Abstract

Benzidine has been marked as a priority chemical on the National Priorities List by the U.S. Environmental Protection Agency because of its carcinogenic nature. Benzidine sorbs to the sediment matrix after entering water-sediment ecosystems and undergoes at least three different fate processes, including cation exchange, hydrophobic partitioning, and covalent binding. Sediment samples taken from Lake Macatawa (MI, USA) were used after drying and grinding treatments in this study. Sorption experiments were conducted in the buffered deionized water-sediment slurries with a pH range of approximately 3 to 7. Experimental results indicated that low pH conditions (e.g., pH 3.2) favored sorption of benzidine onto sediment, where a large proportion of benzidine species protonated and sorbed predominantly through the fast cation exchange process.
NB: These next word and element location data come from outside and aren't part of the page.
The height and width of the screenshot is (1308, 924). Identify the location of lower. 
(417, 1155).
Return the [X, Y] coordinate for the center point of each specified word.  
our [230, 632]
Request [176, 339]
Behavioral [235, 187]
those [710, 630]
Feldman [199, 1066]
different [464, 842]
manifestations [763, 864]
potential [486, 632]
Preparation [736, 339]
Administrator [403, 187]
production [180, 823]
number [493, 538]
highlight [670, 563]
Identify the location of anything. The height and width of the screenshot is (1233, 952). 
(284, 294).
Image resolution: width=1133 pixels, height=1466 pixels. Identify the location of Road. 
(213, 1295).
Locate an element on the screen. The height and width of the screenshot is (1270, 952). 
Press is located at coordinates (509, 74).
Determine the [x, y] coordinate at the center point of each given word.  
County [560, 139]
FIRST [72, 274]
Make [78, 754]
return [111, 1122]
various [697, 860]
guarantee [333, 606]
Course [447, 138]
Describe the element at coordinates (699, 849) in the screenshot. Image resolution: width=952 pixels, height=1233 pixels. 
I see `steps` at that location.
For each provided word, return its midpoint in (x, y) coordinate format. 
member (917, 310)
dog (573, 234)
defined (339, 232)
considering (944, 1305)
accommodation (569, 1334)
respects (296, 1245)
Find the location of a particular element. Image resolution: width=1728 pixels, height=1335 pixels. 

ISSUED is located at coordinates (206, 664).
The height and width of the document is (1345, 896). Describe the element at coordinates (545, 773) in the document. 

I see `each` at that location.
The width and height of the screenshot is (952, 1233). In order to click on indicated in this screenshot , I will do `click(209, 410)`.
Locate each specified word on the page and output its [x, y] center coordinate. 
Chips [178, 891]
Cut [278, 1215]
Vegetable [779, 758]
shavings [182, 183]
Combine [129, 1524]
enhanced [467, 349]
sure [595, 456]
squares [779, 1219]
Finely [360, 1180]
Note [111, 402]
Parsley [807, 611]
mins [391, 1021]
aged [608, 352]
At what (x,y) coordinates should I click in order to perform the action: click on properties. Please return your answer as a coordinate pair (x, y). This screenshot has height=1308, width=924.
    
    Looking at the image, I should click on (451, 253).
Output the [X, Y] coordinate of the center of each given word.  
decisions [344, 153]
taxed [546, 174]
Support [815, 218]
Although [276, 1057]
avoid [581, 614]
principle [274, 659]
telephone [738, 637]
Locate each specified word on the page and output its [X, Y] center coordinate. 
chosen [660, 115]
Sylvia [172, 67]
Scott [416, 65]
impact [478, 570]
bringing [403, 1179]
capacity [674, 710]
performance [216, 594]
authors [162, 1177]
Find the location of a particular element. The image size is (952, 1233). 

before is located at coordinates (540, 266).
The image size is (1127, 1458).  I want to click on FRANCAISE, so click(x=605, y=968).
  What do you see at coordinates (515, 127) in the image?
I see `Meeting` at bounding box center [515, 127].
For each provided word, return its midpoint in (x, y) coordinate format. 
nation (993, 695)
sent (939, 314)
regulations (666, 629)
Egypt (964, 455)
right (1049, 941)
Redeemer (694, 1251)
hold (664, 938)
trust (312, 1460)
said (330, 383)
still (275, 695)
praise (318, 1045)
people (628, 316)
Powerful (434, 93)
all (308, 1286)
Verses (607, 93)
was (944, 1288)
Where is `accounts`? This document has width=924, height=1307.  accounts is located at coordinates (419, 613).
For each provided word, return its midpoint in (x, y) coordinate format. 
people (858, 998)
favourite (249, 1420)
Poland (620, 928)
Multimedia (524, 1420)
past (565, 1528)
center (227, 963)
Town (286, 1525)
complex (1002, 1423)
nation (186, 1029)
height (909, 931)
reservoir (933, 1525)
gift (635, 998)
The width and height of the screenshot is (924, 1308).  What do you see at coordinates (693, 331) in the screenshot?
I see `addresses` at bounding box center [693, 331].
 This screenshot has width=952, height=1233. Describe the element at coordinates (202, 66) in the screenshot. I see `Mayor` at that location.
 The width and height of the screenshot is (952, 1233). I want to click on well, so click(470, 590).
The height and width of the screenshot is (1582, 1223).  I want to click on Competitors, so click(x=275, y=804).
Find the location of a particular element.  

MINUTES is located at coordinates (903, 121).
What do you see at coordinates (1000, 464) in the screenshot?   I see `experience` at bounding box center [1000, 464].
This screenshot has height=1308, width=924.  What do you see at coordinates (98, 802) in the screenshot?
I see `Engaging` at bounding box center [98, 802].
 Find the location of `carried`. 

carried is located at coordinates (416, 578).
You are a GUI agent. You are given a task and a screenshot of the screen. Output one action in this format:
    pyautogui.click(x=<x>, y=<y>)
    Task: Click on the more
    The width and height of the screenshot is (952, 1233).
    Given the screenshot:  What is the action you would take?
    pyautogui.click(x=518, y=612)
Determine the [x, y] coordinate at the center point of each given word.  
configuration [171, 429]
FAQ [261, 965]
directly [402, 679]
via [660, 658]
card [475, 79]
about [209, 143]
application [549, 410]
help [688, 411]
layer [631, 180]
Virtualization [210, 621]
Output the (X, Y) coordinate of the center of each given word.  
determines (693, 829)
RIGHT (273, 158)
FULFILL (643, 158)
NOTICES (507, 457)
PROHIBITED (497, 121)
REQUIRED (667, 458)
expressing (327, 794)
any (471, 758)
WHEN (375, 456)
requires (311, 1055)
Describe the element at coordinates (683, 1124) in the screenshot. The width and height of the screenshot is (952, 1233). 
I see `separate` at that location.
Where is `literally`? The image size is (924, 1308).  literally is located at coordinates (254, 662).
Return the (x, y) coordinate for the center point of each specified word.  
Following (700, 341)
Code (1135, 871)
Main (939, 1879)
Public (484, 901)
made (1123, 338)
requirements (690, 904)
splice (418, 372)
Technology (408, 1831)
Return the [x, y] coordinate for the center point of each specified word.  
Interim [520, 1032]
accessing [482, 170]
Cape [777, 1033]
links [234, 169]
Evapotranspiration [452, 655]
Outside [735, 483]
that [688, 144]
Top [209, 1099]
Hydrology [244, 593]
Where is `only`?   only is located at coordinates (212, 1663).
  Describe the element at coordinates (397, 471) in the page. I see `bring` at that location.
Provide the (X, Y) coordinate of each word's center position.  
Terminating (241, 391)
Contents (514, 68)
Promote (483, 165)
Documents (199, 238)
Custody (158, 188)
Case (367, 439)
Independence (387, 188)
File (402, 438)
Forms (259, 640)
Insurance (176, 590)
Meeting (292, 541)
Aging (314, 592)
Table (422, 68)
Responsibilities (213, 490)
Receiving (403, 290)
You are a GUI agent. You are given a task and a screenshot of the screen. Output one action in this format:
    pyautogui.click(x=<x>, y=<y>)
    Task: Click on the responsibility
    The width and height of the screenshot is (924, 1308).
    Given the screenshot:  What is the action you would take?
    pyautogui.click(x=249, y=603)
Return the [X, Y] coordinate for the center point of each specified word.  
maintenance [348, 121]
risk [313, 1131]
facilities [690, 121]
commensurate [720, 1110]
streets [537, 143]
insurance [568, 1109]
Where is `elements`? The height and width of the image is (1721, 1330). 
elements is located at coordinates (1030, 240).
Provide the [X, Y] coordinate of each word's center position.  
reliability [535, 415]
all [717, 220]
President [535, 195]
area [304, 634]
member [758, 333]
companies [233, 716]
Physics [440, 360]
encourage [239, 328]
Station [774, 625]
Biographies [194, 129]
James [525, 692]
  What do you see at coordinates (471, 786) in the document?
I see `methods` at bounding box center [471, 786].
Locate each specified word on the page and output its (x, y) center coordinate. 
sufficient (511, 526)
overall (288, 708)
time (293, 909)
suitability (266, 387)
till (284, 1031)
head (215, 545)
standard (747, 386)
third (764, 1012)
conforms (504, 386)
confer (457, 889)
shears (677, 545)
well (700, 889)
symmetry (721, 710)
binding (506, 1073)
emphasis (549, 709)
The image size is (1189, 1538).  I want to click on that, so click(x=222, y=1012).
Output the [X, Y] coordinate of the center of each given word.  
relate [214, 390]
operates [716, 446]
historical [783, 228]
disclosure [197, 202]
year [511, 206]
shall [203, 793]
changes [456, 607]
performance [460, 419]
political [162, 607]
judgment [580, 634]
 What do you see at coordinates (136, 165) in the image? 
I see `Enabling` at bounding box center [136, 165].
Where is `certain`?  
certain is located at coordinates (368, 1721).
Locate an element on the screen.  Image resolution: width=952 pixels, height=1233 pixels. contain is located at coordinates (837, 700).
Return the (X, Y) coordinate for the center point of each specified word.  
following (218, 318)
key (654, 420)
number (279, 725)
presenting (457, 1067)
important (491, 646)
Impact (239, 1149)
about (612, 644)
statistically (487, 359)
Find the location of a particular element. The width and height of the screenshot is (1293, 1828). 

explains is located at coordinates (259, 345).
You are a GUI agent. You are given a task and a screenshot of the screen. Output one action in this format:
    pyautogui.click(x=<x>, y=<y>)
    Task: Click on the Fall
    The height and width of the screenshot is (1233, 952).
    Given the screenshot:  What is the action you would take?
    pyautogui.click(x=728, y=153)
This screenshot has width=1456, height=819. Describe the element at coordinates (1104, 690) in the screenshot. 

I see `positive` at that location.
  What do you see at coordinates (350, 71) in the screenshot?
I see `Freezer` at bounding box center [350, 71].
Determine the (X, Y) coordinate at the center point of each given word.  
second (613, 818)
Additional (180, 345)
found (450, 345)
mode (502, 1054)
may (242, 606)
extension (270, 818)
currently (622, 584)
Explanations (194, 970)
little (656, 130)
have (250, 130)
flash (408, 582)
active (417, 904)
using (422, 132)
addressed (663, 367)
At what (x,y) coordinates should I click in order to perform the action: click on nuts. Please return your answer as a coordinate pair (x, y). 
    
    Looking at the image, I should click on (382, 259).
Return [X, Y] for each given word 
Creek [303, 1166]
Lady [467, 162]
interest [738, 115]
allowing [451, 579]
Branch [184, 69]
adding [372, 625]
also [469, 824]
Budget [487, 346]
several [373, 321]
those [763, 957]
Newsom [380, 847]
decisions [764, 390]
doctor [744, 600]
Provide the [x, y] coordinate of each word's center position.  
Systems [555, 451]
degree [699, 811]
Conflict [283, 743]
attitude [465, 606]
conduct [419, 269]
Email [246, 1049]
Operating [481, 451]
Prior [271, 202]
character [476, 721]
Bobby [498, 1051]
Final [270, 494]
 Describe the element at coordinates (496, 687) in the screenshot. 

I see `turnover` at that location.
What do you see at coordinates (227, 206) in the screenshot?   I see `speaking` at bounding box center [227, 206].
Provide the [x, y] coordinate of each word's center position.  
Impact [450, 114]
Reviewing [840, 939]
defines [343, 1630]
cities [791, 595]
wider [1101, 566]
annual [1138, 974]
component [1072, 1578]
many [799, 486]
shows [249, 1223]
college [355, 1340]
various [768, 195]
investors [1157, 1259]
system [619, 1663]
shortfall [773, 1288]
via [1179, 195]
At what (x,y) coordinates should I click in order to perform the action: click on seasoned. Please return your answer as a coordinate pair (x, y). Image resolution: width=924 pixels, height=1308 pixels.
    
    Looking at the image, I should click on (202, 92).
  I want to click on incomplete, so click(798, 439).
Sorption kinetics data suggested that reactions between protons and carbonate components residing in the sediment matrices led to a shift of sorption mechanisms from cation exchange to hydrophobic partitioning, covalent binding, or both when the slurry pH increased from 3 to 7. A sorption mechanism-based model is presented to describe benzidine sorption behavior in the sediment-water systems at different pH values. This model comprises three components mathematically: the linear hydrophobic partitioning, Langmuir-type covalent binding, and quadratic cation exchange. On the basis of nonlinear regression, this model fits the experimental data well. The organic carbon-normalized distribution coefficient value calculated from this model (1,914 L/kg at pH 6.9), and the available covalent binding sites in the sediment matrices were 27 to 52 mmol/kg organic carbon in the pH range of 5.0 to 6.9. The predicted model parameters are in good agreement with the reported literature values. By this model, the individual contribution from each sorption mechanism can be quantified with a wide pH range (e.g., from pH 3 to 7). This model strategy could provide an alternative way to predict the complex sorption processes of aromatic amines containing one or two amino groups in the aqueous-sediment environment.